# [Aim of the exercise]
Reproduce every one of the following rows word for word, with no changes to any character.

# [Data records]
-=-=-=-=-
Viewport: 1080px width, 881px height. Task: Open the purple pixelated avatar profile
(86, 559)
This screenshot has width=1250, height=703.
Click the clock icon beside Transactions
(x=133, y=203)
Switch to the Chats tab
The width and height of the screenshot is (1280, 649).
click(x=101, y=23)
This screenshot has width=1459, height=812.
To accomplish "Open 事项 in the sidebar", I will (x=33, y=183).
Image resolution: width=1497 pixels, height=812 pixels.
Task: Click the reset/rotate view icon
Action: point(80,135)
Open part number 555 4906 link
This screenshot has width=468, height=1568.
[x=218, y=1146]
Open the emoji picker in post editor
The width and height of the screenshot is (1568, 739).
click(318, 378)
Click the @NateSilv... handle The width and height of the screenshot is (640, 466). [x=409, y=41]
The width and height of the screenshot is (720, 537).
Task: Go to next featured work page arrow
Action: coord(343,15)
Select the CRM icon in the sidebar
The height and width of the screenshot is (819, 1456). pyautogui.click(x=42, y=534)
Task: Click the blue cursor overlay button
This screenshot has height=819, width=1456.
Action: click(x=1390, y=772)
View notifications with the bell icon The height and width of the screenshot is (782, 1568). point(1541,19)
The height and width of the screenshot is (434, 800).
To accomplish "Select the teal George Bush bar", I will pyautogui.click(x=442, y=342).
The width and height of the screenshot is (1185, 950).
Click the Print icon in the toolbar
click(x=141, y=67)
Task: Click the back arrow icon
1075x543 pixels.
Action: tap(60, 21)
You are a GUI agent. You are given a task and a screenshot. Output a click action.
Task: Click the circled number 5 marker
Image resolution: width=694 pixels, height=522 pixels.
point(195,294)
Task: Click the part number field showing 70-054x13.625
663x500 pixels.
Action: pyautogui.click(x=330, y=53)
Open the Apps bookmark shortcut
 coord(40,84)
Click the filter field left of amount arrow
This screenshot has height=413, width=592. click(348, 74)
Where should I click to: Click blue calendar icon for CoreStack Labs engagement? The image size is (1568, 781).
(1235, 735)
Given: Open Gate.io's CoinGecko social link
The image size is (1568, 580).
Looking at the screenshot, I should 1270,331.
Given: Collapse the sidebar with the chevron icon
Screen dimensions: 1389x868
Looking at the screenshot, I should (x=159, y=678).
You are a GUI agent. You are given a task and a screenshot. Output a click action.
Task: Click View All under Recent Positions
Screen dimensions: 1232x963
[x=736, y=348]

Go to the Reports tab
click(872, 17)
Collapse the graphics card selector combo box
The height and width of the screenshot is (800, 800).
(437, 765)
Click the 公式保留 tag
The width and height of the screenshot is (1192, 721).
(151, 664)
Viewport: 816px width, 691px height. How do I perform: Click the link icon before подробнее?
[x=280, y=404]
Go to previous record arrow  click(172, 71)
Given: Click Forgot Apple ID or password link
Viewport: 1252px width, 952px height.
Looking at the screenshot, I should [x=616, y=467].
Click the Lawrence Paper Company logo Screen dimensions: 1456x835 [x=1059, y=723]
-=-=-=-=-
# [Response]
Viewport: 1080px width, 881px height. Task: Open the purple pixelated avatar profile
(86, 559)
This screenshot has width=1250, height=703.
Click the clock icon beside Transactions
(x=133, y=203)
Switch to the Chats tab
The width and height of the screenshot is (1280, 649).
click(x=101, y=23)
This screenshot has width=1459, height=812.
To accomplish "Open 事项 in the sidebar", I will (x=33, y=183).
Image resolution: width=1497 pixels, height=812 pixels.
Task: Click the reset/rotate view icon
Action: point(80,135)
Open part number 555 4906 link
This screenshot has width=468, height=1568.
[x=218, y=1146]
Open the emoji picker in post editor
The width and height of the screenshot is (1568, 739).
click(318, 378)
Click the @NateSilv... handle The width and height of the screenshot is (640, 466). [x=409, y=41]
The width and height of the screenshot is (720, 537).
Task: Go to next featured work page arrow
Action: coord(343,15)
Select the CRM icon in the sidebar
The height and width of the screenshot is (819, 1456). pyautogui.click(x=42, y=534)
Task: Click the blue cursor overlay button
This screenshot has height=819, width=1456.
Action: click(x=1390, y=772)
View notifications with the bell icon The height and width of the screenshot is (782, 1568). point(1541,19)
The height and width of the screenshot is (434, 800).
To accomplish "Select the teal George Bush bar", I will pyautogui.click(x=442, y=342).
The width and height of the screenshot is (1185, 950).
Click the Print icon in the toolbar
click(x=141, y=67)
Task: Click the back arrow icon
1075x543 pixels.
Action: tap(60, 21)
You are a GUI agent. You are given a task and a screenshot. Output a click action.
Task: Click the circled number 5 marker
Image resolution: width=694 pixels, height=522 pixels.
point(195,294)
Task: Click the part number field showing 70-054x13.625
663x500 pixels.
Action: pyautogui.click(x=330, y=53)
Open the Apps bookmark shortcut
 coord(40,84)
Click the filter field left of amount arrow
This screenshot has height=413, width=592. click(348, 74)
Where should I click to: Click blue calendar icon for CoreStack Labs engagement? The image size is (1568, 781).
(1235, 735)
Given: Open Gate.io's CoinGecko social link
The image size is (1568, 580).
Looking at the screenshot, I should 1270,331.
Given: Collapse the sidebar with the chevron icon
Screen dimensions: 1389x868
Looking at the screenshot, I should (x=159, y=678).
You are a GUI agent. You are given a task and a screenshot. Output a click action.
Task: Click View All under Recent Positions
Screen dimensions: 1232x963
[x=736, y=348]

Go to the Reports tab
click(872, 17)
Collapse the graphics card selector combo box
The height and width of the screenshot is (800, 800).
(437, 765)
Click the 公式保留 tag
The width and height of the screenshot is (1192, 721).
(151, 664)
Viewport: 816px width, 691px height. How do I perform: Click the link icon before подробнее?
[x=280, y=404]
Go to previous record arrow  click(172, 71)
Given: Click Forgot Apple ID or password link
Viewport: 1252px width, 952px height.
Looking at the screenshot, I should [x=616, y=467].
Click the Lawrence Paper Company logo Screen dimensions: 1456x835 [x=1059, y=723]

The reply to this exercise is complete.